Check each line of the data below for the string "agent", then report how many lines have it and nothing else.

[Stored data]

☆ ☆ ☆ ☆

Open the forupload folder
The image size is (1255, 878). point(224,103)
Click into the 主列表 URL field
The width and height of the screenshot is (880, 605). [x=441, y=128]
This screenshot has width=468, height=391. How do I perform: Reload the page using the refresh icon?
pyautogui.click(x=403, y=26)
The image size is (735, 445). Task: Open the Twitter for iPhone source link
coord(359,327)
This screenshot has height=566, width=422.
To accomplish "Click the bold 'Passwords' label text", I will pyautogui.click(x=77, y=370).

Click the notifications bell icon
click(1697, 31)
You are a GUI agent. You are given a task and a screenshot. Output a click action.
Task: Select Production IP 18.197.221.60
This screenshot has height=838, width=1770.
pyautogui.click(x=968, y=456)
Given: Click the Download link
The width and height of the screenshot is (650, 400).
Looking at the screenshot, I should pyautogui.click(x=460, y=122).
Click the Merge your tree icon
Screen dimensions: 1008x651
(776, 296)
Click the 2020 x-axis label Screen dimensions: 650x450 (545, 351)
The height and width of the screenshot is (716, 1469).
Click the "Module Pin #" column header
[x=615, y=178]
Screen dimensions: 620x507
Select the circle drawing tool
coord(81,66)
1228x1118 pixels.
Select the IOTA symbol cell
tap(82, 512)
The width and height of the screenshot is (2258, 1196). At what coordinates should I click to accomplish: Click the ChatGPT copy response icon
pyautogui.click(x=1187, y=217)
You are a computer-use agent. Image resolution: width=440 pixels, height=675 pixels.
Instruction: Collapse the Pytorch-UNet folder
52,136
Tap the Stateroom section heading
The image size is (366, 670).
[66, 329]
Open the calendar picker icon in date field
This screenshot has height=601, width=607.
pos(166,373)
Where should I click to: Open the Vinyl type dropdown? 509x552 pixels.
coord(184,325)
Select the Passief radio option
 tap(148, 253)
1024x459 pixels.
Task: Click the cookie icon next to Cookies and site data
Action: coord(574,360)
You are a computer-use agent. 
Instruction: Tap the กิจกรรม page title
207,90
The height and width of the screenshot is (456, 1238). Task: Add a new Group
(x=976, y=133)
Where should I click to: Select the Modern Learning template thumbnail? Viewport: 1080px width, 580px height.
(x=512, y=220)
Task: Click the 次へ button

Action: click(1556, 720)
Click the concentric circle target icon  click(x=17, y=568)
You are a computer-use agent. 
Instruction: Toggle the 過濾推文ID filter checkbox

☆ ☆ ☆ ☆

**Result:**
4